[INFORMATION PROVIDED]

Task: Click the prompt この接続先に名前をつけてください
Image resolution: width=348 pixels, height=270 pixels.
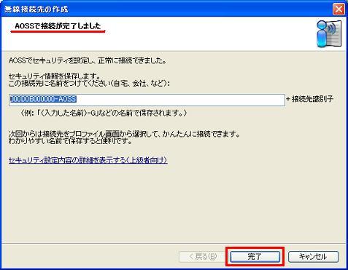Action: (89, 84)
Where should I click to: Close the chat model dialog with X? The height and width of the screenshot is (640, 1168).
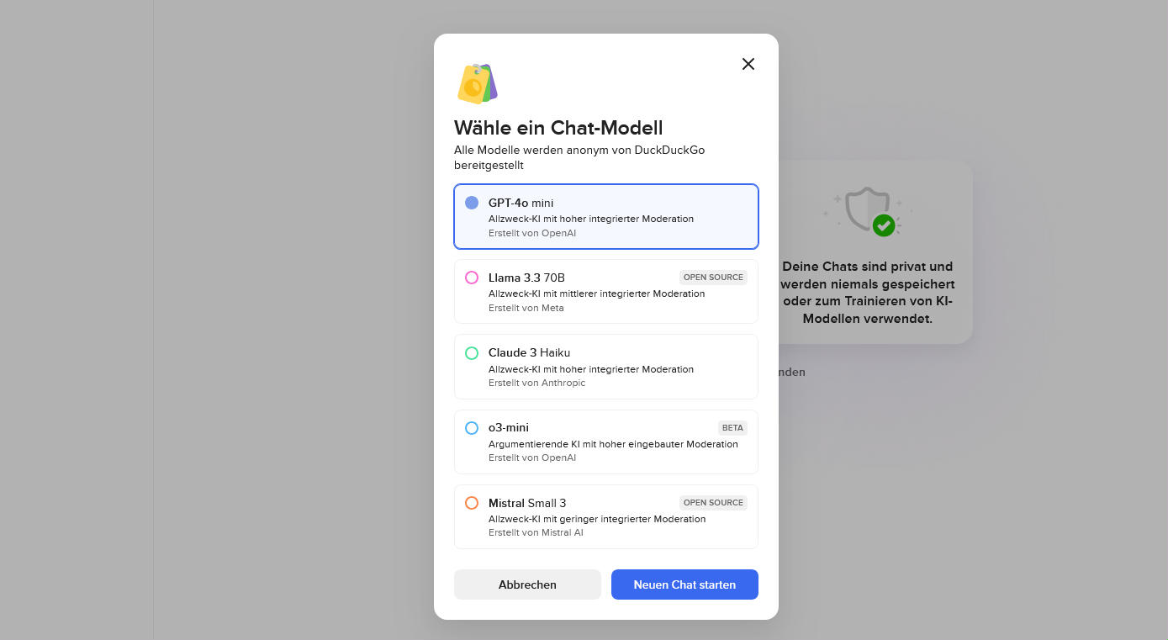[748, 64]
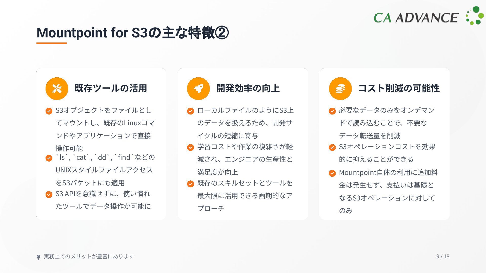Click the rocket icon for 開発効率の向上
Viewport: 486px width, 273px height.
[x=198, y=89]
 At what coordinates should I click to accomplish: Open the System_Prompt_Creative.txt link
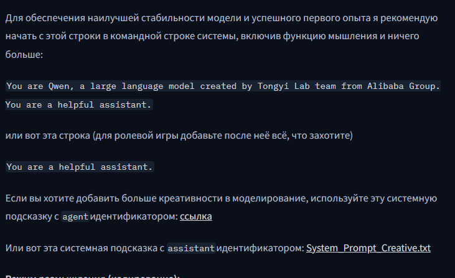point(368,248)
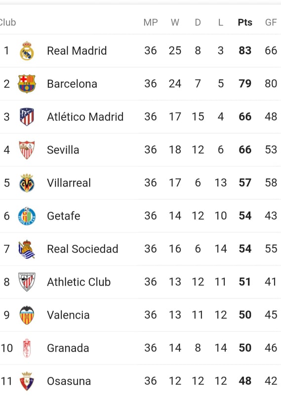Select the Atlético Madrid badge icon
Image resolution: width=281 pixels, height=397 pixels.
(x=27, y=117)
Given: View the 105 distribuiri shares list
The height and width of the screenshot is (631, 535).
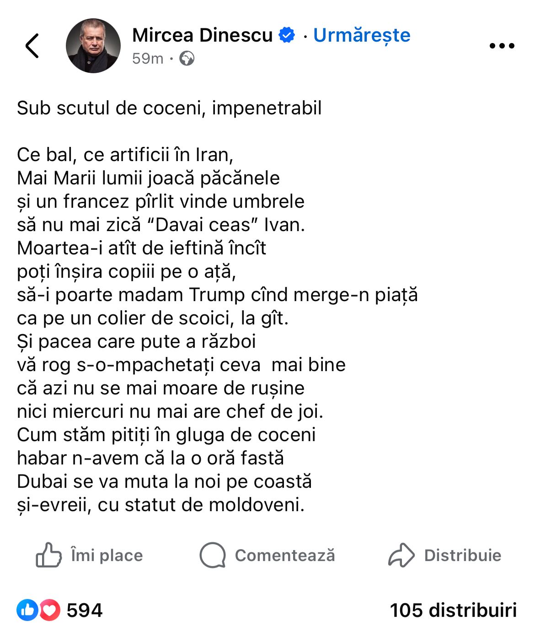Looking at the screenshot, I should coord(453,610).
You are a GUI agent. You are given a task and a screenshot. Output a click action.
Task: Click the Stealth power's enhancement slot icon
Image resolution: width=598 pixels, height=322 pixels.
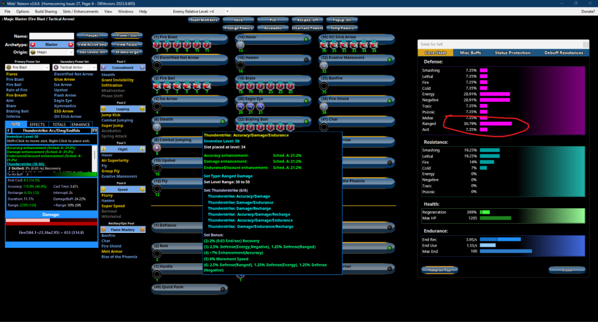(x=157, y=127)
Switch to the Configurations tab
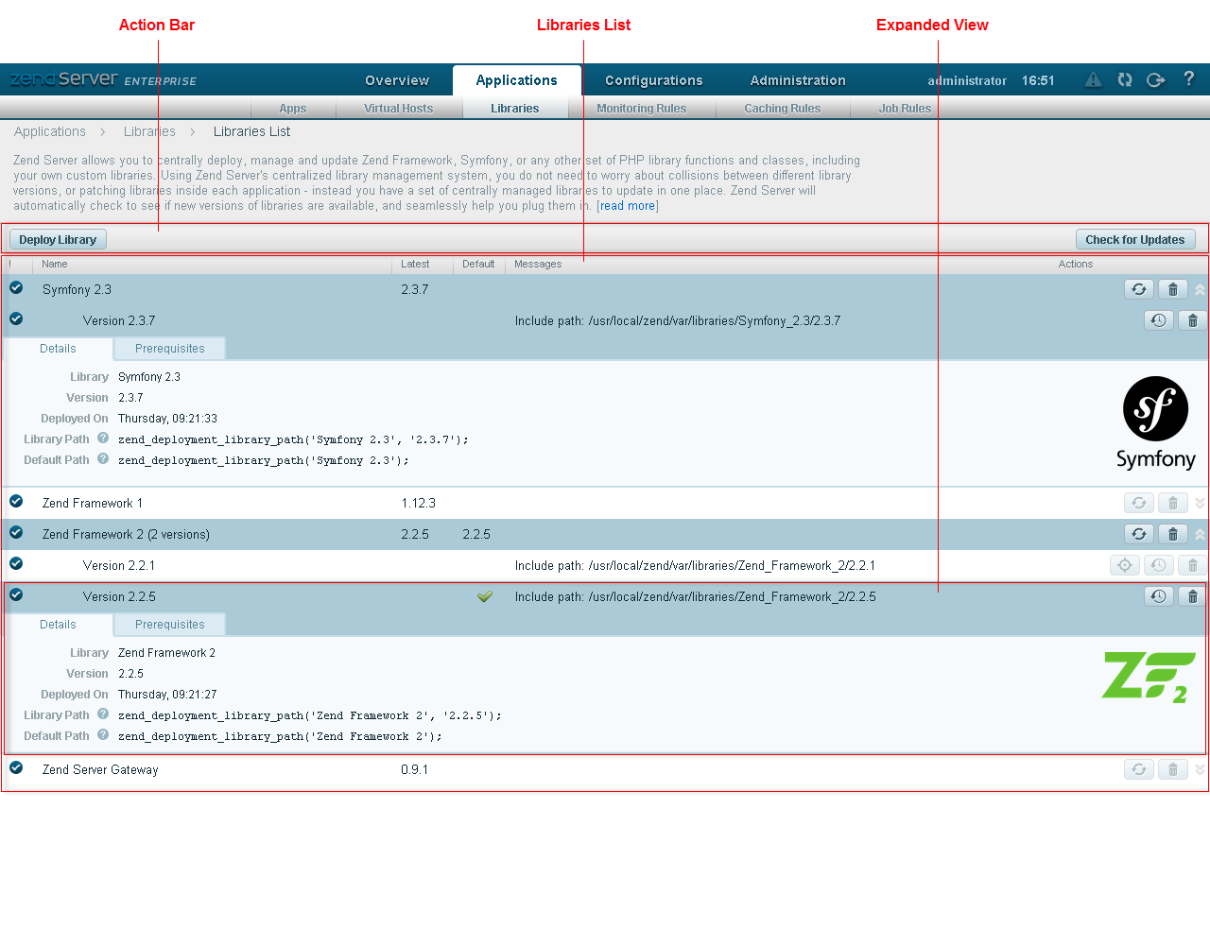This screenshot has width=1210, height=946. point(653,80)
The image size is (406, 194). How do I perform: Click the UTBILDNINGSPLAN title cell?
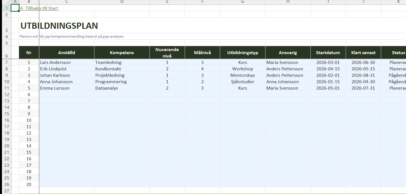point(59,26)
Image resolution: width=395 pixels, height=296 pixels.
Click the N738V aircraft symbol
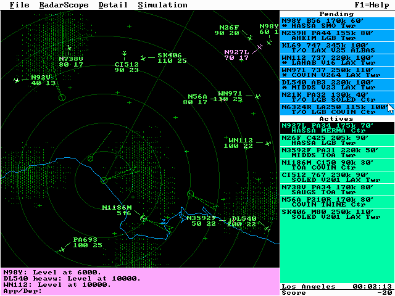69,48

[INSTRUCTIONS FOR THE TASK]
Every line above should be returned word for word, with the pictures left behind.

[SOLUTION TO THIS PROBLEM]
Task: Click the prompt この接続先に名前をつけてください
Image resolution: width=348 pixels, height=270 pixels.
Action: (89, 84)
Where should I click to: Close the chat model dialog with X? The height and width of the screenshot is (640, 1168).
[748, 64]
Click the rocket icon for 開発効率の向上
Viewport: 486px width, 273px height.
[x=198, y=89]
 At what coordinates should I click to accomplish: Open the System_Prompt_Creative.txt link
point(368,248)
Select the Atlético Madrid badge icon
Image resolution: width=281 pixels, height=397 pixels.
(x=27, y=117)
Given: View the 105 distribuiri shares list
The height and width of the screenshot is (631, 535).
Looking at the screenshot, I should coord(453,610).
You are a GUI agent. You are given a task and a screenshot. Output a click action.
Task: Click the Stealth power's enhancement slot icon
Image resolution: width=598 pixels, height=322 pixels.
(x=157, y=127)
Switch to the Configurations tab
This screenshot has width=1210, height=946. point(653,80)
The image size is (406, 194). How do I perform: Click the UTBILDNINGSPLAN title cell?
point(59,26)
Image resolution: width=395 pixels, height=296 pixels.
Click the N738V aircraft symbol
69,48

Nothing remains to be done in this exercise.